Phase Collapse in Neural Networks
This work addresses a fundamental challenge in neural network theory for researchers, providing insights into mechanisms beyond sparsity for improving class separation.
The paper tackles the problem of understanding how non-linearities and convolutional filters transform spatial variability into channel variability in deep convolutional classifiers, demonstrating that phase collapse of complex wavelet coefficients achieves classification accuracy comparable to ResNets, while thresholding operators degrade performance.
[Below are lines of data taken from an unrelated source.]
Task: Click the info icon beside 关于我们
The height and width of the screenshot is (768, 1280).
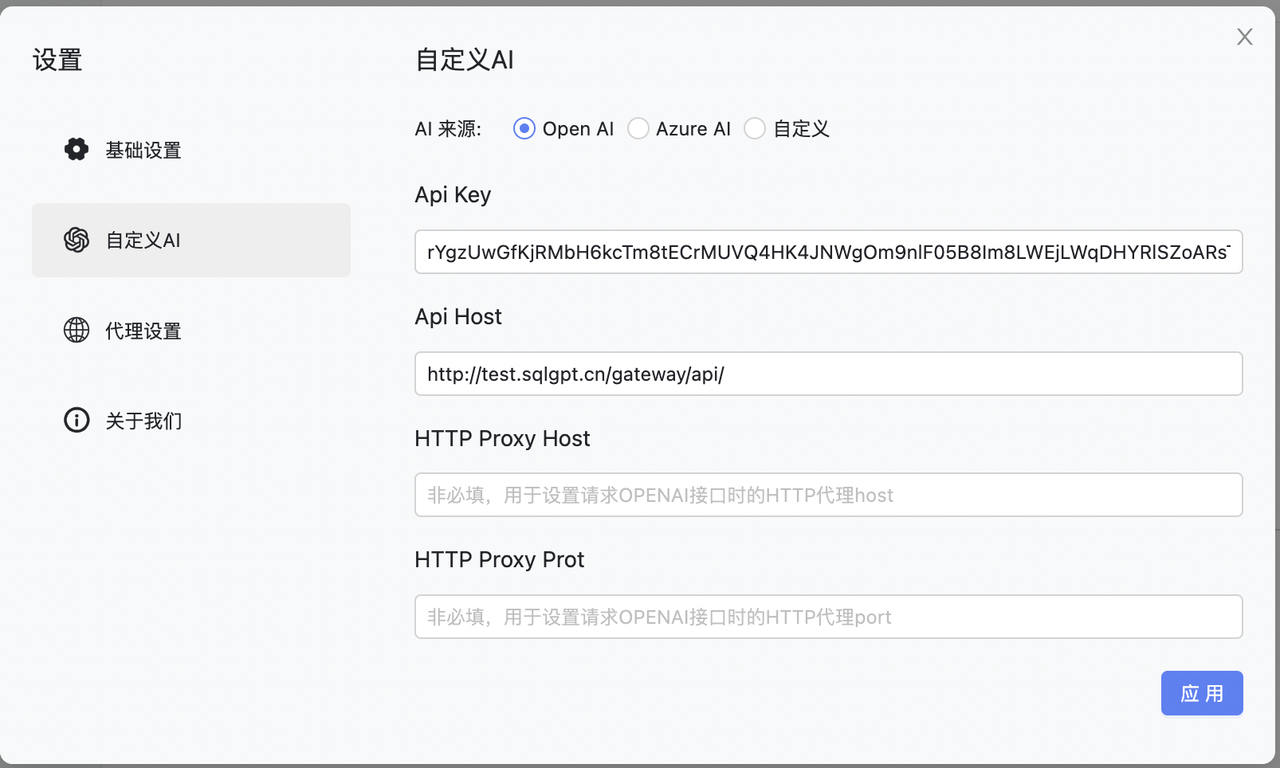Action: click(x=76, y=420)
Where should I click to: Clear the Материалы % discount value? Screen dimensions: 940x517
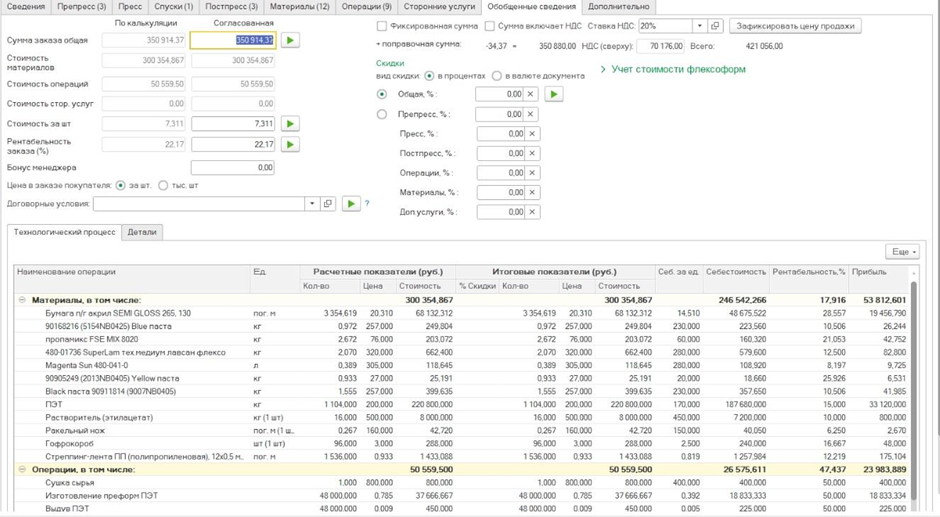[x=532, y=193]
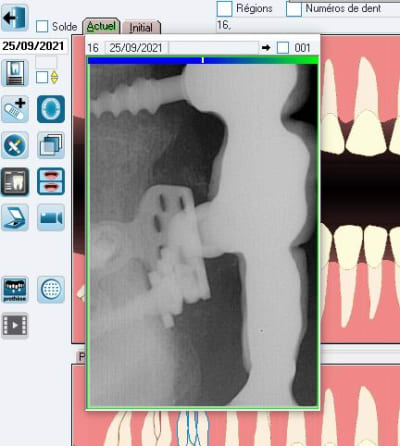Click the tooth X-ray image icon

(15, 182)
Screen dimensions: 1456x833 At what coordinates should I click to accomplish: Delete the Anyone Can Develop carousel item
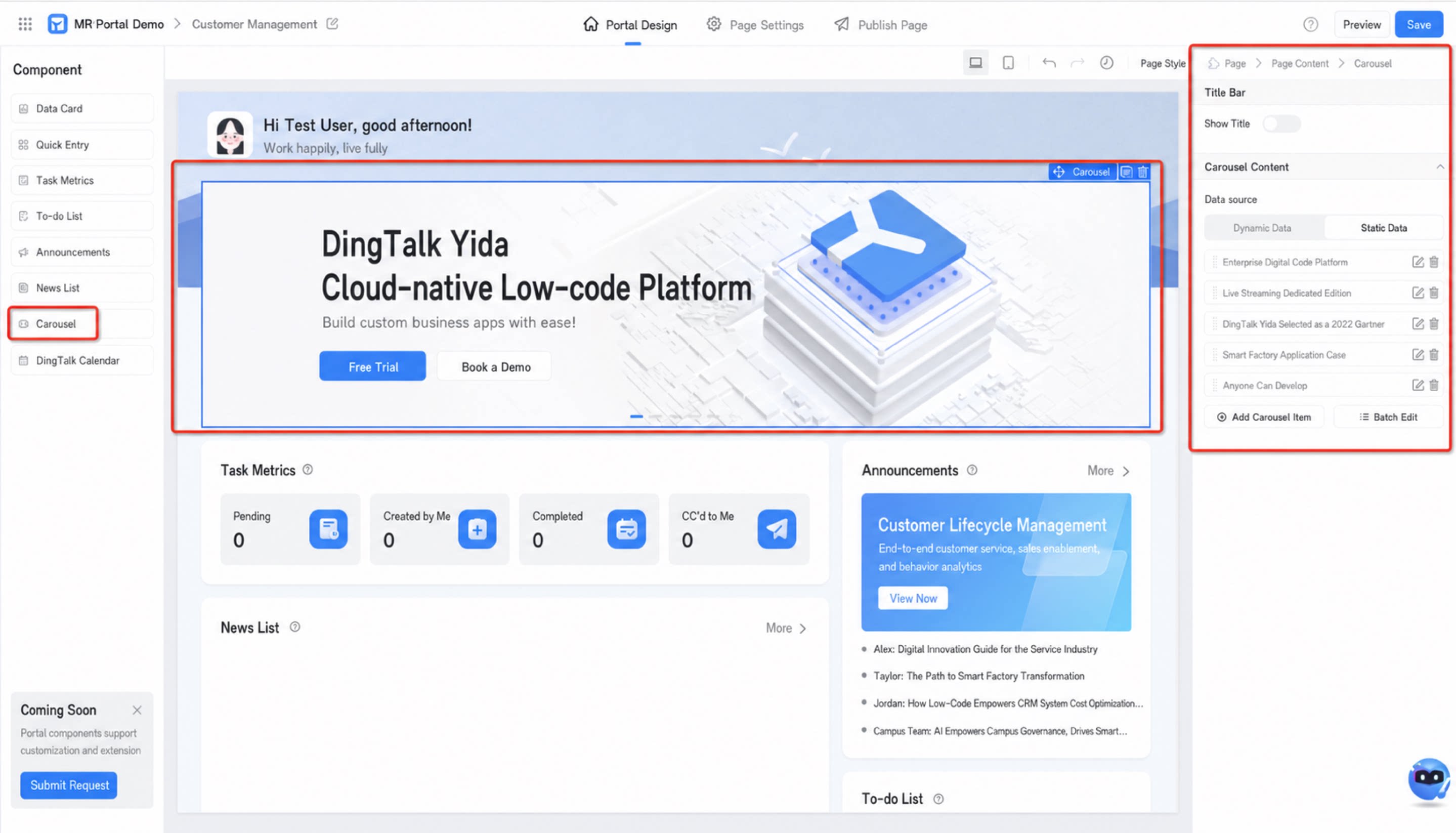pos(1434,386)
Deep convolutional classifiers linearly separate image classes and improve accuracy as depth increases. They progressively reduce the spatial dimension whereas the number of channels grows with depth. Spatial variability is therefore transformed into variability along channels. A fundamental challenge is to understand the role of non-linearities together with convolutional filters in this transformation. ReLUs with biases are often interpreted as thresholding operators that improve discrimination through sparsity. This paper demonstrates that it is a different mechanism called phase collapse which eliminates spatial variability while linearly separating classes. We show that collapsing the phases of complex wavelet coefficients is sufficient to reach the classification accuracy of ResNets of similar depths. However, replacing the phase collapses with thresholding operators that enforce sparsity considerably degrades the performance. We explain these numerical results by showing that the iteration of phase collapses progressively improves separation of classes, as opposed to thresholding non-linearities.